The uncommon reader
The uncommon reader
Book for April 2009
Group 1
Who would guess that reading books could prompt a constitutional crisis? In Britain this strange and unusual scenario does indeed play out, at least in this delightful political-social comedy by a celebrated British writer.

One day the queen takes inadvertent advantage of a bookmobile that happens to arrive at a Buckingham Palace back door; she rather accidentally borrows a book.

She'd never taken much interest in reading. She read, of course, as one did, but liking books was something she left to other people.
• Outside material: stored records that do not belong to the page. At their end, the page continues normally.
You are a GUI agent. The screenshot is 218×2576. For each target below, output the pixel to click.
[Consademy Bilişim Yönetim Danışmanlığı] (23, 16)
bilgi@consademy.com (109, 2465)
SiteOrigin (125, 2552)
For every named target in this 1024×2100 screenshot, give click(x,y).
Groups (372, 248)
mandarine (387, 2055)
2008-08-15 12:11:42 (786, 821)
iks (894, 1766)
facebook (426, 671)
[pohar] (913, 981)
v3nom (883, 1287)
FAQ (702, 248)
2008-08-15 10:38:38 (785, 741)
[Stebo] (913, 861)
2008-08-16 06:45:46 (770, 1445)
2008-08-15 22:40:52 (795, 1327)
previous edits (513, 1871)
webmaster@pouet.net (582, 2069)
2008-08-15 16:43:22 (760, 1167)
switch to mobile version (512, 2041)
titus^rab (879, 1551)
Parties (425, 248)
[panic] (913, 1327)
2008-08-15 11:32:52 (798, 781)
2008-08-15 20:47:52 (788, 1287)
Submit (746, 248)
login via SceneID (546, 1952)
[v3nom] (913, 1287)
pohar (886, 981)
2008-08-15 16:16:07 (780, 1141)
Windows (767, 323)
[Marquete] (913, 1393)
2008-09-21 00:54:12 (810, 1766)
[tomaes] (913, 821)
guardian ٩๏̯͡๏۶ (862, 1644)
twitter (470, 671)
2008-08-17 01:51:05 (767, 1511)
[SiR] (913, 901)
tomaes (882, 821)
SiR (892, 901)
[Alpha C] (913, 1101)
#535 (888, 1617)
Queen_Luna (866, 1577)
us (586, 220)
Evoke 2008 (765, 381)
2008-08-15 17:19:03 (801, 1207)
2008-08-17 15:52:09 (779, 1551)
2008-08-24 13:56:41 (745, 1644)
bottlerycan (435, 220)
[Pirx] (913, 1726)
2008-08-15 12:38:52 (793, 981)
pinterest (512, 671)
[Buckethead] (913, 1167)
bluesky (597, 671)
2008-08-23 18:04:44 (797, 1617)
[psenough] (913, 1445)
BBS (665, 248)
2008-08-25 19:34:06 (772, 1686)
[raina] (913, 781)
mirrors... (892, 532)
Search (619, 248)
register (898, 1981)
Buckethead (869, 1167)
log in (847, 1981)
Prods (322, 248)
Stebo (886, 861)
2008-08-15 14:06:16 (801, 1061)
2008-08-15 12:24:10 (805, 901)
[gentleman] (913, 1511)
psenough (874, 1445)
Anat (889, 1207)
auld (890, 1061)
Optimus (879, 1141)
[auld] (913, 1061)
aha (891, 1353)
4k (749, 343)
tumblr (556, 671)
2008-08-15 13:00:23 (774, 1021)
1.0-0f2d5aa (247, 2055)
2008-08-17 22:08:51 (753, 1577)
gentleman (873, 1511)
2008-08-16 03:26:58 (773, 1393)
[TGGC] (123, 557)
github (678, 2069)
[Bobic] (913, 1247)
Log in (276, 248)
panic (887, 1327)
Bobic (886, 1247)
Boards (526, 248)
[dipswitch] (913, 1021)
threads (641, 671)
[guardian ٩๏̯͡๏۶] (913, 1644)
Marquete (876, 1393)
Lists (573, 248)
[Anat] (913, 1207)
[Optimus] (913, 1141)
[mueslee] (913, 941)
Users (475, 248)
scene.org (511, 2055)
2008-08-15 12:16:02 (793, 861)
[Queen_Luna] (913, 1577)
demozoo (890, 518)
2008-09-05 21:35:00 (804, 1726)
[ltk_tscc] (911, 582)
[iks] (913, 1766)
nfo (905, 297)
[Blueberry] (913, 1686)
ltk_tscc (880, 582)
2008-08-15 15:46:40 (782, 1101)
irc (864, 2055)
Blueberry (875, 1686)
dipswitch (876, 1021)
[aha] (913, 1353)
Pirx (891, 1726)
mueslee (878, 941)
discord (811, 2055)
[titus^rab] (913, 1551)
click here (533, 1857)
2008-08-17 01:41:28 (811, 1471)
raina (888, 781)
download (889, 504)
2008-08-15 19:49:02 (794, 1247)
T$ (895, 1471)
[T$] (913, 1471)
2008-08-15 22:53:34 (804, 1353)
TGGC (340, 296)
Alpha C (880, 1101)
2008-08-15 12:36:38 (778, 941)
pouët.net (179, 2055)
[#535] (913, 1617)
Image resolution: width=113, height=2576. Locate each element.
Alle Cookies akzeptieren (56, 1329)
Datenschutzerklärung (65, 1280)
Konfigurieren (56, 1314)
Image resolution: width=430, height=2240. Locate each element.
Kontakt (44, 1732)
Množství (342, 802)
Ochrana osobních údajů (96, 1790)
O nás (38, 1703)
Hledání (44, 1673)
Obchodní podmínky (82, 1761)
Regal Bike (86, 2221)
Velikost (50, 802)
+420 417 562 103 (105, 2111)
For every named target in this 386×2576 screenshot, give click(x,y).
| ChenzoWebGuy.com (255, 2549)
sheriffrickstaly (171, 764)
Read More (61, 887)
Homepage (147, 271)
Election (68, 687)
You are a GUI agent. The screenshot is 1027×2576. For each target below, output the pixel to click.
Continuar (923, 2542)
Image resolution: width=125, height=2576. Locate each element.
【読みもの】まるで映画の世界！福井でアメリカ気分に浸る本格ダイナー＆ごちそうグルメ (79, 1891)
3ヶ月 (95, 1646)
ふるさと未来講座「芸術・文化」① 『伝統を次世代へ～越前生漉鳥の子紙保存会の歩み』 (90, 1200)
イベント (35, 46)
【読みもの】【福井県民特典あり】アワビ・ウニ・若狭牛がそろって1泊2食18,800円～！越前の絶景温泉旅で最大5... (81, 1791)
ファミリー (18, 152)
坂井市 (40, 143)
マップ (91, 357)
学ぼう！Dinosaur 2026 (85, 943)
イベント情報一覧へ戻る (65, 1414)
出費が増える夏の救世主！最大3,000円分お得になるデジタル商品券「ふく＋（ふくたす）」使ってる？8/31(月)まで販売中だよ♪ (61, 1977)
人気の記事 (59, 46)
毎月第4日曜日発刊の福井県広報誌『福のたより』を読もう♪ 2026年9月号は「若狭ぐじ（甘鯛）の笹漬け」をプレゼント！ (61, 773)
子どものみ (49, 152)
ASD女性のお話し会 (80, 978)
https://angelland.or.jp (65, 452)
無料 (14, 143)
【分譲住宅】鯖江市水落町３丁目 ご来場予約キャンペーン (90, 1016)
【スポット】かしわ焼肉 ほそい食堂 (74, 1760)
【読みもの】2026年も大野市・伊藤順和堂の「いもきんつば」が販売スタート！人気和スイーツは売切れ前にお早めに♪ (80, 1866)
As surprising to herself as to those who know her, the queen develops into a dedicated, avid reader of serious literature, and the court and her government are sent reeling by this new royal practice ? as well as by her new-found knowledge about all kinds of things.

When she turns from the joy of reading to a desire to write, the consequences are jolting.
About the Author
Alan Bennet
(born 9 May 1934) is a British playwright, screenwriter, actor and author. Born in Leeds, he attended Oxford University where he studied history and performed with The Oxford Revue. He stayed to teach and research mediaeval history at the university for several years. His collaboration as writer and performer with Dudley Moore, Jonathan Miller and Peter Cook in the satirical revue Beyond the Fringe at the 1960 Edinburgh Festival brought him instant fame. He gave up academia, and turned to writing full time, his first stage play Forty Years On being produced in 1968.

His output includes The Madness of George III and its film incarnation The Madness of King George, the series of monologues Talking Heads, the play The History Boys, and popular audio books, including his readings of Alice's Adventures in Wonderland and Winnie-the-Pooh.